Large language models reduce agency costs


With Jason Potts, Darcy W E Allen, and Nataliya Ilyushina. Available on SSRN.

Large Language Models (LLMs) or generative AI have emerged as a new general-purpose technology in applied machine learning. These models are increasingly employed within firms to support a range of economic tasks. This paper investigates the economic value generated by the adoption and use of LLMs, which often occurs on an experimental basis, through two main channels. The first channel, already explored in the literature (e.g. Eloundou et al. 2023, Noy and Wang 2023), involves LLMs providing productive support akin to other capital investments or tools. The second, less examined channel concerns the reduction or elimination of agency costs in economic organisation due to the enhanced ability of economic actors to insource more tasks. This is particularly relevant for tasks that previously required contracting within or outside a firm. With LLMs enabling workers to perform tasks in which they had less specialisation, the costs associated with managing relationships and contracts decrease. This paper focuses on this second path of value creation through adoption of this innovative new general purpose technology. Furthermore, we examine the wider implications of the lower agency costs pathway on innovation, entrepreneurship and competition.

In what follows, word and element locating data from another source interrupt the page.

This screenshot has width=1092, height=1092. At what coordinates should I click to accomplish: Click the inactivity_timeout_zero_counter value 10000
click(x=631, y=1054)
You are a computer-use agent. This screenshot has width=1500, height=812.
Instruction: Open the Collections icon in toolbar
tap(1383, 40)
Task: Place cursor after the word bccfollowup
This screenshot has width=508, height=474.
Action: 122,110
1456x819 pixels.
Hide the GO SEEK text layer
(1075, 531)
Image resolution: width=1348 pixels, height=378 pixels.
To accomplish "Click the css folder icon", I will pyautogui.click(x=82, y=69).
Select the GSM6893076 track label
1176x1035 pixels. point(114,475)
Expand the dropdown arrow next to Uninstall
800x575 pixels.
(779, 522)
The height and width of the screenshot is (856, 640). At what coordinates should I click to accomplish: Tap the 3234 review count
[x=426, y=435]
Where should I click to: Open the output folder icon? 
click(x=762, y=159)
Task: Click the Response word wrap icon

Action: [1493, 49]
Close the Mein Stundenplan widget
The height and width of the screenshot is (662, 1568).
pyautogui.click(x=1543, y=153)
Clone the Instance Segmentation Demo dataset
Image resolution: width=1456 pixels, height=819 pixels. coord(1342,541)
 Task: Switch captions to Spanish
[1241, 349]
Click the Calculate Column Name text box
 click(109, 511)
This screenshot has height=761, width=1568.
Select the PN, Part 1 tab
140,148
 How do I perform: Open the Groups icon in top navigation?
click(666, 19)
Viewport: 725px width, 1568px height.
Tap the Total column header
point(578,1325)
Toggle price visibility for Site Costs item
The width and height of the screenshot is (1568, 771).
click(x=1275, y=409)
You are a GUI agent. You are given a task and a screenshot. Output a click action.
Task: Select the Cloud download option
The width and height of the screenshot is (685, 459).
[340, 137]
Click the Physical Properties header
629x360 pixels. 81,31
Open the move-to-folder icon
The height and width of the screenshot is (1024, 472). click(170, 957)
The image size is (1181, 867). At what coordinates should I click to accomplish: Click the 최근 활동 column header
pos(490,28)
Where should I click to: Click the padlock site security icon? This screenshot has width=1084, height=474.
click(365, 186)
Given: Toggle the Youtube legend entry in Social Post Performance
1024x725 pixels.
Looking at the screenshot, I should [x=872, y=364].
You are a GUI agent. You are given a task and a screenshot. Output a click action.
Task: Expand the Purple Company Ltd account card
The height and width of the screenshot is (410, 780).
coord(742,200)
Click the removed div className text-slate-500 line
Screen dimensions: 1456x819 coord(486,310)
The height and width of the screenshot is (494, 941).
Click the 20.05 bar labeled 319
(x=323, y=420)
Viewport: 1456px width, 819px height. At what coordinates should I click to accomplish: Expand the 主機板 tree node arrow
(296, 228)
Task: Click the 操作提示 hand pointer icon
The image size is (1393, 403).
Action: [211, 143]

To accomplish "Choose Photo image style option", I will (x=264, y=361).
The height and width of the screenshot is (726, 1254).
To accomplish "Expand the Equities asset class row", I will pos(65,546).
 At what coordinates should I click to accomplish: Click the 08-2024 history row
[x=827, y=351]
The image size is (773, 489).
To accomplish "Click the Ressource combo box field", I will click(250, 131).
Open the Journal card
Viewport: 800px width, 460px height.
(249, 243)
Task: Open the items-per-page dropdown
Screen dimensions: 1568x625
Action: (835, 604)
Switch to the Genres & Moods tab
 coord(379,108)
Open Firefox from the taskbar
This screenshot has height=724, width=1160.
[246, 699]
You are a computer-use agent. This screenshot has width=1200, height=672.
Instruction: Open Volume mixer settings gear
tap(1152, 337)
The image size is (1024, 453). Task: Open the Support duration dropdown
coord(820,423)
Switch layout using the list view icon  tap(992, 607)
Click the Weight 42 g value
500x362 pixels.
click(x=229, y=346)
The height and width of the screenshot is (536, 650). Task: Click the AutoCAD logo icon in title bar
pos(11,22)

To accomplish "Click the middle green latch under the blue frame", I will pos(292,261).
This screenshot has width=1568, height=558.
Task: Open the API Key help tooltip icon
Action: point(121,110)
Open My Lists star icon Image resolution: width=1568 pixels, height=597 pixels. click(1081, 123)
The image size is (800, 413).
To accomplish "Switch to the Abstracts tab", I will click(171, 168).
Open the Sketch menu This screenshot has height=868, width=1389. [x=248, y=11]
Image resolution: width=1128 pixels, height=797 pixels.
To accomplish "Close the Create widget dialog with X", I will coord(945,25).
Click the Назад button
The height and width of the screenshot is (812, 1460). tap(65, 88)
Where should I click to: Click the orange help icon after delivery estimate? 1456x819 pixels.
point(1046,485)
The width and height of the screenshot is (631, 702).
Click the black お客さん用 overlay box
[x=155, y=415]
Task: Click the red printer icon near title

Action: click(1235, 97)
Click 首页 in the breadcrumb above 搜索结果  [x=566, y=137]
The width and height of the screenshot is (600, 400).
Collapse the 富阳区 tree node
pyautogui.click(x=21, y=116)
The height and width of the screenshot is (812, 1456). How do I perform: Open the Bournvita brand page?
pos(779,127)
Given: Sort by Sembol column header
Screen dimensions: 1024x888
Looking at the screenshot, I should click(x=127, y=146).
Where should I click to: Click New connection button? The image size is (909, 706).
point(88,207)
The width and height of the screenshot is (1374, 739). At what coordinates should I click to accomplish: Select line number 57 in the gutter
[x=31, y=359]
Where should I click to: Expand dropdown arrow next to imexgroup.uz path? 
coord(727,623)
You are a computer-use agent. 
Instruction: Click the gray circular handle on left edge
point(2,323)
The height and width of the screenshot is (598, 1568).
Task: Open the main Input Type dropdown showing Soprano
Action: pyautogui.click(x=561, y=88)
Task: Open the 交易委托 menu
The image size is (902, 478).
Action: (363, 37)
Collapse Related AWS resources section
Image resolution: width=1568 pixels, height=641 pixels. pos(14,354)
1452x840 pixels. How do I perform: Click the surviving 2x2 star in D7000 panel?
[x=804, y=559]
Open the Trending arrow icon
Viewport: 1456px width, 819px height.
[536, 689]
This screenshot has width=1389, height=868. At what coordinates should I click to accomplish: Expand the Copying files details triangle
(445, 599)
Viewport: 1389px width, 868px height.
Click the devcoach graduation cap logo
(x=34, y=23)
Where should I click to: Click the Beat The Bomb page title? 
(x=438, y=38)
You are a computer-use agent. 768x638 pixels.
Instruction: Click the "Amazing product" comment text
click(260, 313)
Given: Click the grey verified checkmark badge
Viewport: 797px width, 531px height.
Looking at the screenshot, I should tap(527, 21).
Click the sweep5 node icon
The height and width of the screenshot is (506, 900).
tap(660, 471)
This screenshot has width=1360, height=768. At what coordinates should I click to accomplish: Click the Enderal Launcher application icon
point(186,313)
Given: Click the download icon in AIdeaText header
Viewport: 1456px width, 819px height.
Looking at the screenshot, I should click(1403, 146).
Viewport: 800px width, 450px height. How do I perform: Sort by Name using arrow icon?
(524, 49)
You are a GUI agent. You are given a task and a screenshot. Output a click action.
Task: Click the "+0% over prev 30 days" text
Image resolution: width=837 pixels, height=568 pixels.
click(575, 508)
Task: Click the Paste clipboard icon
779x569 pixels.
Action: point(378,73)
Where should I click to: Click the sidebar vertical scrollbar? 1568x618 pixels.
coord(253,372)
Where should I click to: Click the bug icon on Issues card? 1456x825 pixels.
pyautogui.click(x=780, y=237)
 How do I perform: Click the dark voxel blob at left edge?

The problem of ubiquitous computing for regulatory costs

Working paper on SSRN

The benefits of regulation should exceed the cost of regulating. This paper investigates the impact of widespread general-purpose computing on the cost of enforcing of regulations on generative artificial intelligence (AI) and decentralized finance (DeFi). We present a simple model illustrating regulators’ preferences for minimising enforcement costs and discuss the implications of regulatory preferences for the number and size of regulated firms. Regulators would rather regulate a small number of large firms rather than a large number of small firms. General-purpose computing radically expands the number of potentially regulated entities. For Defi, the decentralized nature of blockchain technology, global scale of transactions, and decentralised hosting increase the number of potentially regulated entities by an order of magnitude. Likewise, locally deployed open-source generative AI models make regulating AI safety extremely difficult. This creates a regulatory dilemma that forces regulators to reassess the social harm of targeted economic activity. The paper draws a historical comparison with the attempts to reduce copyright infringement through file sharing in the early 2000s in order to present strategic options for regulators in addressing the challenges of AI safety and DeFi compliance.

The Case for Generative AI in Scholarly Practice

Available at SSRN

Abstract: This paper defends the use of generative artificial intelligence (AI) in scholarship and argues for its legitimacy as a valuable tool for contemporary research practice. It uses a emergent property rights model of writing to shed light on the evolution of scholarly norms and practices in academic practice. The paper argues that generative AI extends the capital-intensive nature of modern academic writing. The paper discussing three potential uses for AI models in research practice: AI as a mentor, AI as an analytic tool, and AI as a writing tool. The paper considers how the use of generative AI interacts with two critical norms in scholarship: norms around authorship attribution and credits for contributions, and the norm against plagiarism. It concludes that the effective use of generative AI is a legitimate research practice for scholars seeking to experiment with new technologies that might enhance their productivity.